Ingredients:

  • 1 lb (450g) yellow summer squash, sliced into 1/2-inch rounds
  • 1 lb (450g) zucchini, sliced into 1/2-inch rounds
  • 2 tbsp (30ml) extra virgin olive oil
  • 1 tsp (6g) granulated garlic
  • ¾ tsp (4g) kosher salt
  • ½ tsp (1g) cracked black pepper
  • ¼ cup (20g) grated Parmesan cheese

Instructions:

  1. Preheat your oven to 425°F (218°C).

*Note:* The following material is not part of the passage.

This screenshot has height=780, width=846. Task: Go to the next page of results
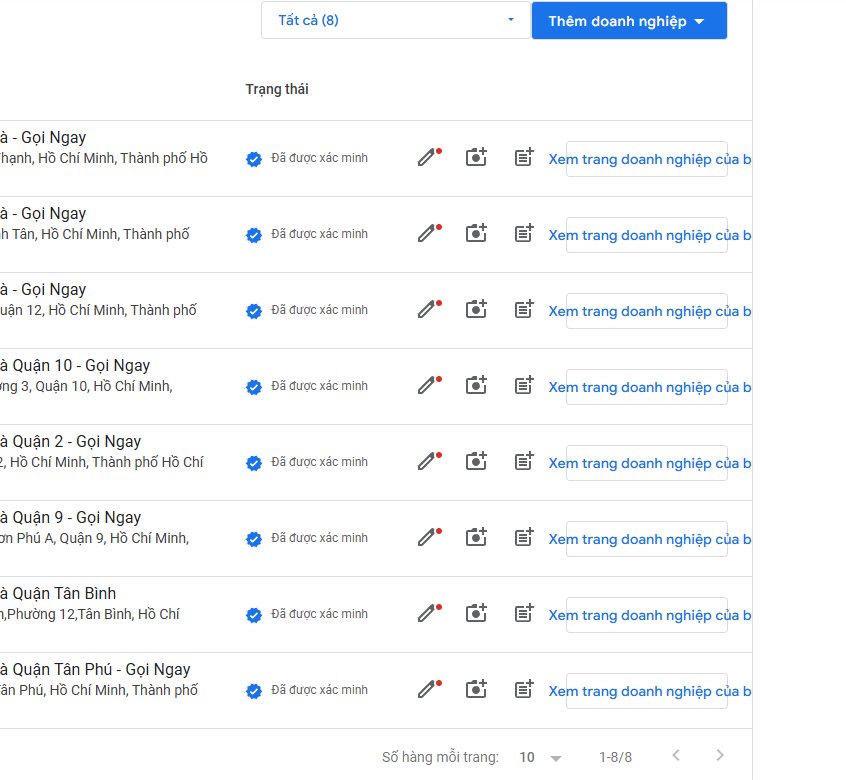(720, 755)
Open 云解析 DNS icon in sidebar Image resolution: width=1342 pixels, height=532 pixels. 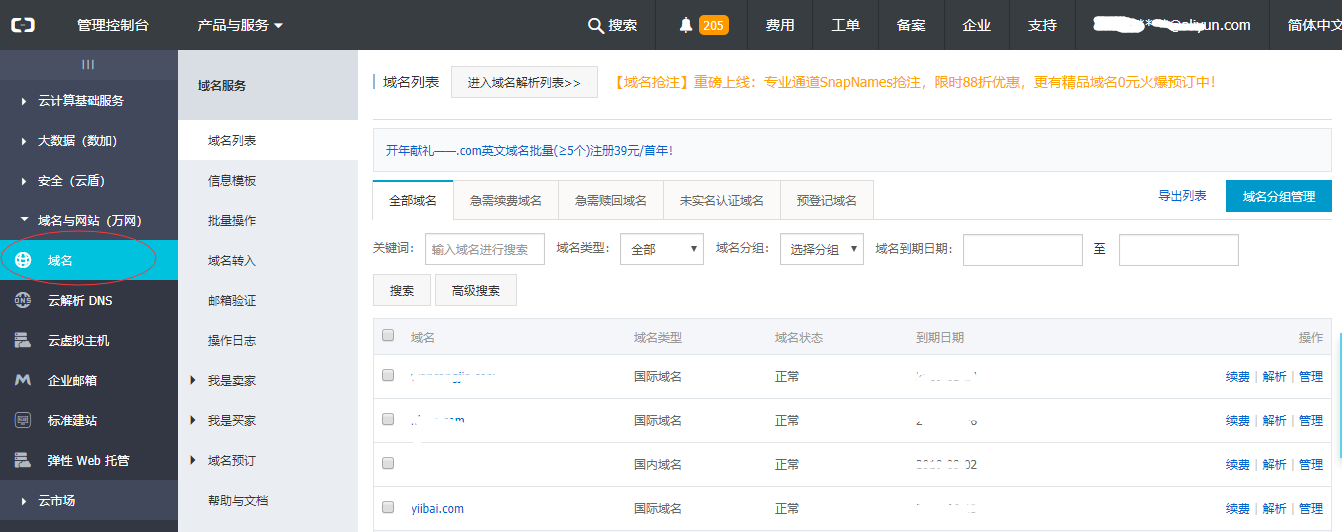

Line a large rimmed baking sheet with parchment paper to prevent sticking and ensure even heat distribution.
  2. Wash and dry the squash and zucchini thoroughly to ensure excess water does not lead to steaming.
  3. In a large mixing bowl, toss the sliced squash and zucchini with olive oil, garlic powder, salt, and pepper until every piece is thinly coated.
  4. Toss in the grated Parmesan cheese so it adheres to the oil-coated vegetables.
  5. Spread the vegetables in a single layer on the sheet pan, leaving at least a half-inch of space between each piece to optimize airflow.
  6. Roast for 12–15 minutes, flipping once halfway through, until the edges are deeply browned and the squash smells nutty and toasted.